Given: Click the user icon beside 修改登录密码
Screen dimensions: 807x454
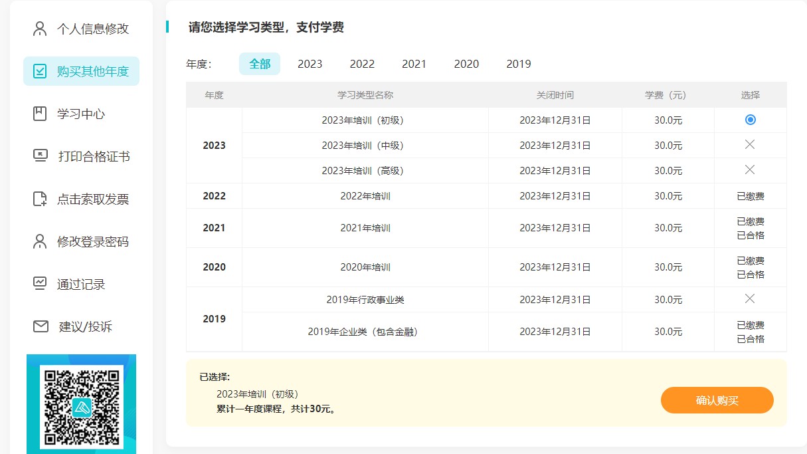Looking at the screenshot, I should [x=40, y=241].
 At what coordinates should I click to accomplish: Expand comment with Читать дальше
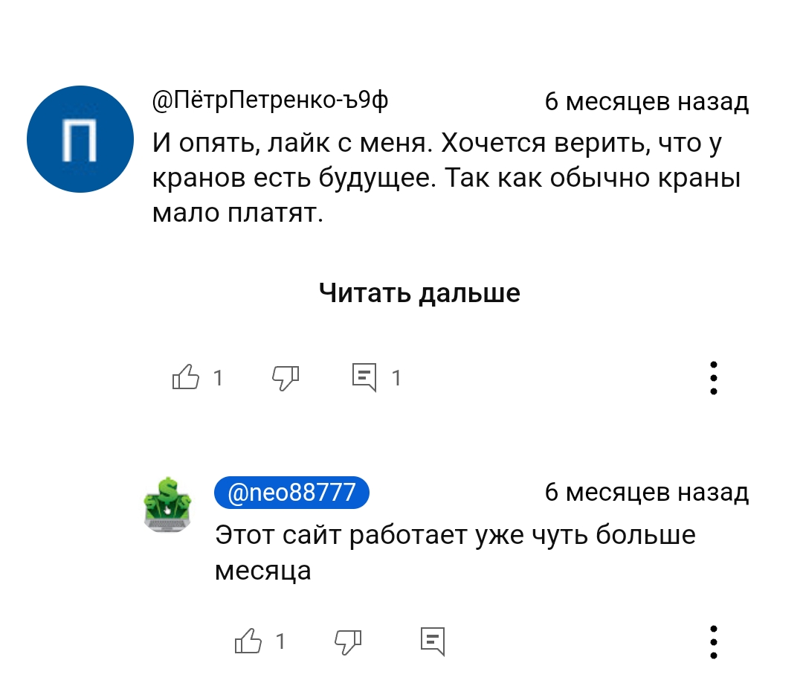pos(419,293)
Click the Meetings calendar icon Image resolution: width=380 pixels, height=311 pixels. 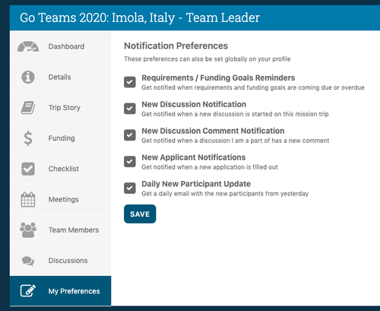28,199
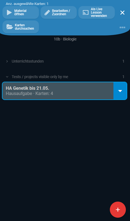Click the Karten durchsuchen button label

(24, 27)
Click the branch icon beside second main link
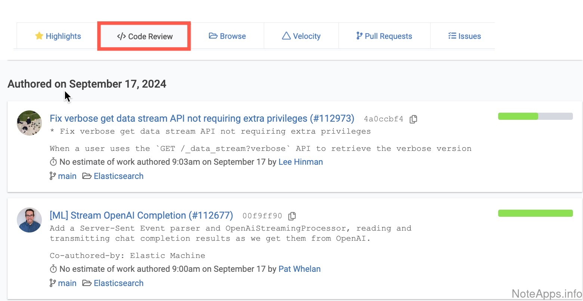Image resolution: width=583 pixels, height=301 pixels. tap(53, 283)
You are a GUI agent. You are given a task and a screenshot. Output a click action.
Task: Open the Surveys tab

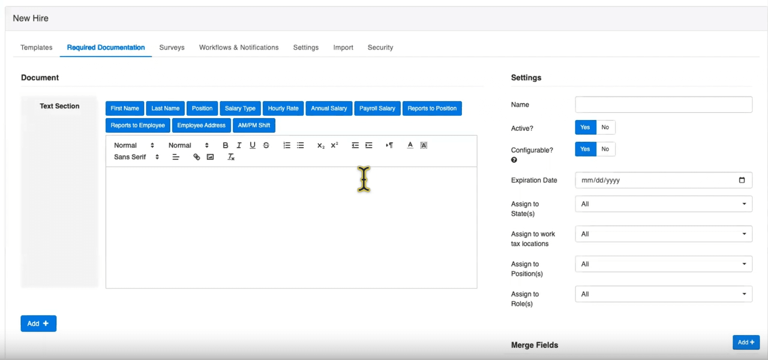click(172, 47)
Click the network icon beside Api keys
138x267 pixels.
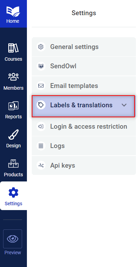[x=41, y=165]
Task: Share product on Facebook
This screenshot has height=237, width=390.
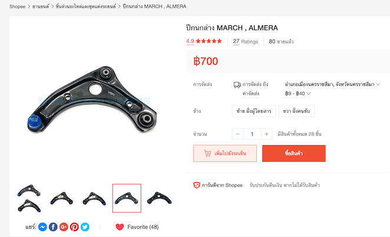Action: point(53,227)
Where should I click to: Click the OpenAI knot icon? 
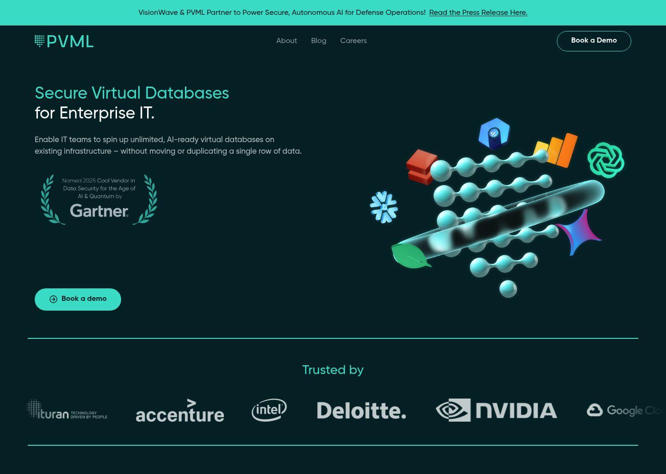tap(605, 160)
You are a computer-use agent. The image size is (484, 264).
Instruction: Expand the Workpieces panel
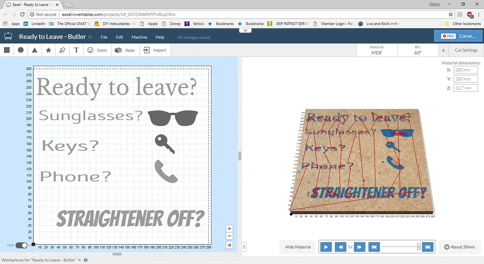coord(79,260)
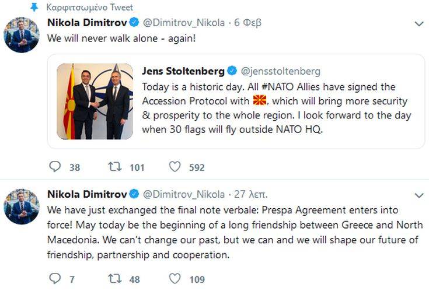
Task: Click Jens Stoltenberg's verified badge
Action: pyautogui.click(x=232, y=72)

--

Gather every line from the listing above in which "agent" appears, and copy those lines.

* **Written solution**
You are a GUI agent. You are given a task and a screenshot. Output a click action.
You are a computer-use agent. The image size is (484, 264).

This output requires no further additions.